MHP'de bundan sonra ne olacak?
MHP'de büyük mücadeleler, çabalar, emekler ve koşuşturmacalar sonrasında, 19 Haziran kurultayı değişim isteyenlerin tartışmasız zaferiyle sonuçlandı. Çağrı Heyeti'nin verdiği son rakama göre salona 752 delege geldi.
Emir-komuta zinciriyle yönetilen, lider figürünün mutlak otorite olarak kabul edildiği bir siyasi anlayışta, genel merkeze ve yandaş medyaya rağmen böylesine bir mücadele ancak inanmışlıkla verilebilir.
Pazar günü yaşananlar, tüm fiziki imkânsızlıklara rağmen takdiri hak etmektedir, saygı duyulmalıdır.
Genel Merkez'den 1 Kasım seçimleri sonrasında "Başarısız olduk, bu yüzden istişare ve yenilenme için olağanüstü kongreye gidiyoruz" açıklaması yapılsaydı, böylesine bir hareket doğmayabilir, insanlar bu denli büyük mücadelelere girmeyebilirlerdi.
Aslında değişim hareketini büyütüp, kitleye yayan en temel ateşleyici faktör genel merkez yönetiminin tavrıydı.
Artık MHP'nin değişim süreci Ülkücülerin kitlesel bir hak arama mücadelesi haline geldi. Bu gerçeğe rağmen Devlet Bahçeli'nin açıklamaları, uzlaşmaz yaklaşımları ve ağır yakıştırmaları camiaya ciddi zararlar veriyor.
Sosyal medyada, teşkilatlarda öyle kavgalar, öyle hakaretler, öyle tehditler havada uçuşuyor ki sanki milliyetçiler birbirine asırlık düşman! Daha düne kadar aynı ocakta aynı menemene ekmek banıp, karın doyuran dava arkadaşları birbirine düşmeye, birlikte hapis yatan Yusufiyeliler ayrışmaya, üniversitede PKK'ya karşı omuz omuza duran gençler karşı karşıya gelmeye başladılar.
Bu tablonun önüne geçilmesi ve herkesin daha sağduyulu olması gerekiyor.
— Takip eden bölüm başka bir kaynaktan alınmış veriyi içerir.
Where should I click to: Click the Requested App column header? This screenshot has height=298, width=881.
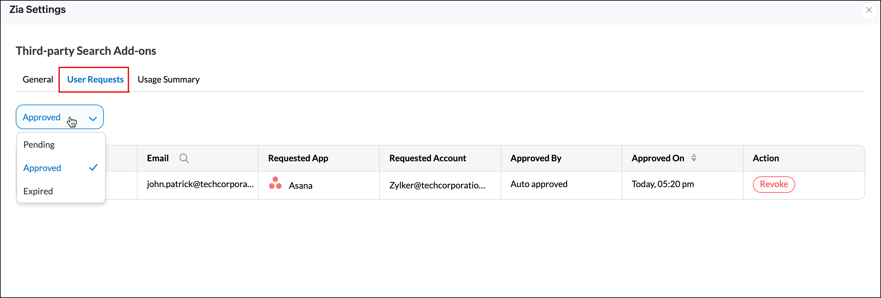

Bilhassa sosyal medyada kullanılan dilin daha ahlaki bir zemine çekilmesi gerekiyor.
İşte o yüzden genel merkezin süreci bu noktaya taşımaması gerekirdi. Madem taşıdılar, artık hakareti, yakıştırmaları ve insanları geren söylemleri bir yana bırakmalılar. Çünkü gerdikleri ortamdan kendileri değil, davasına hayatını adamış insanlar etkileniyor.
Allah göstermesin oluşturdukları bu gerginlik ortamı çok büyük sorunlara yol açabilir. Ülkücü Hareket'in kendi içinde bir kavgasının olmadığı artık daha net bir şekilde dile getirilmek durumundadır.
Tüzük değişikliği neler getiriyor
Tüzük değişikliğinde ihraçların önüne geçildi, anti demokratik maddeler değiştirildi, özellikle merhum Ali Güngör'ün yeniden parti üyesi yapılması gönülleri fethetti.
Bunların dışında medyanın dikkatinden kaçan bir önemli gelişme daha yaşandı. 10 Temmuz'da yapılacak seçimli kurultay için kongreyi toplamakla görevli 3 kişilik bir heyet oluşturuldu. İzmir Eski İl Başkanı Musavat Dervişoğlu, Hatay eski milletvekili Şefik Çirkin ve Tokat'ın son seçilmiş İl Başkanı Fatih Demirkol'dan oluşan 3 kişilik heyet, salonun tutulması, delegelerin davet edilmesi ve kurultayı toplamakla yetkili kılındı.
Böylece genel merkezin 10 Temmuz'da seçimli kurultay yapıyoruz düşüncesi Büyük Kongre tarafından reddedilmiş oldu. Şimdi bu karara itiraz edenler, geçersizdir, tanımıyoruz diyenler olacaktır. Hatta haberimiz yoktu diyenler de olacaktır. Ancak ilgili maddelerin kabul edilmesinden sonra Divan Başkanı lehte veya aleyhte itirazı olanlar var mı, söz hakkı almak isteyenler var mı diye defaatle sordu. Hiç kimseden ses çıkmadı, itiraz olmadı.
Bir diğer önemli detay da kararların hepsi oy çokluğuyla değil, oy birliğiyle alındı.
Siyasi Partiler Kanunu'na göre "Siyasi partinin en yüksek organı Büyük Kongre'dir."
Büyük Kongre'de alınan kararlar bağlayıcıdır.
Dolayısıyla süreç daha fazla uzatılmadan, delegenin iradesine saygı duyularak, demokratik ve hukuki bir zeminde 10 Temmuz 2016'da seçimli kongreye gidilmelidir.